→ TASK REQUIREMENTS
Copy each line below containing "agent".

→ Pixel coordinate grounding data

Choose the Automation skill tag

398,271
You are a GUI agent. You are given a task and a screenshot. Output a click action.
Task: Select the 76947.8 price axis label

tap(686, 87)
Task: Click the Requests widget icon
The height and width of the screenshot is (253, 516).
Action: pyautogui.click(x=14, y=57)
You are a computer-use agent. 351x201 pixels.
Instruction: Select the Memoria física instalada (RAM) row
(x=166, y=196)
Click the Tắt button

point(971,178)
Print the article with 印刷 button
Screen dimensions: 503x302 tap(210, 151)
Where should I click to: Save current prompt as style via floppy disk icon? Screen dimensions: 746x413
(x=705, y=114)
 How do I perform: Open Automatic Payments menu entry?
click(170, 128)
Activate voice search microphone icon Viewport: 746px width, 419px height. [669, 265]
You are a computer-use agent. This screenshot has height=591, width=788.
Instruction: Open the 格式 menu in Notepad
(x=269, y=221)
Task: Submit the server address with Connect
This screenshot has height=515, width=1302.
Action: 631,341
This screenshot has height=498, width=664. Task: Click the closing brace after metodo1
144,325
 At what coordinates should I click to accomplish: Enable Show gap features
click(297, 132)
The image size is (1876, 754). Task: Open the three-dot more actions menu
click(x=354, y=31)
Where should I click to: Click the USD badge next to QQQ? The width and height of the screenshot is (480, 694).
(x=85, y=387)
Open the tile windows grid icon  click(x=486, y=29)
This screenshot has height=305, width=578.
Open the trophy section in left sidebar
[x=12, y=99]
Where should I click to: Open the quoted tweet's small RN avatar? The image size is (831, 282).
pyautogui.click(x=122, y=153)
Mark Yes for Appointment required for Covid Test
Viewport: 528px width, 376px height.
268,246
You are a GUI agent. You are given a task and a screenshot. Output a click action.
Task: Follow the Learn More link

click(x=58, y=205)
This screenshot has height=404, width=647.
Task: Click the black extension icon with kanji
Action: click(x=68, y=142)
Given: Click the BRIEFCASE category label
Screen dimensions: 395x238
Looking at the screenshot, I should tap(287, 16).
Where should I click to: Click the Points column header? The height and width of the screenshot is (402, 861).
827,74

→ YOUR SOLUTION
You are a GUI agent. You are given a task and a screenshot. Output a click action.
You are a computer-use agent. 351x201 pixels.
You are a computer-use agent. This screenshot has height=591, width=788.
You are a GUI agent. You are given a task and a screenshot. Output a click action.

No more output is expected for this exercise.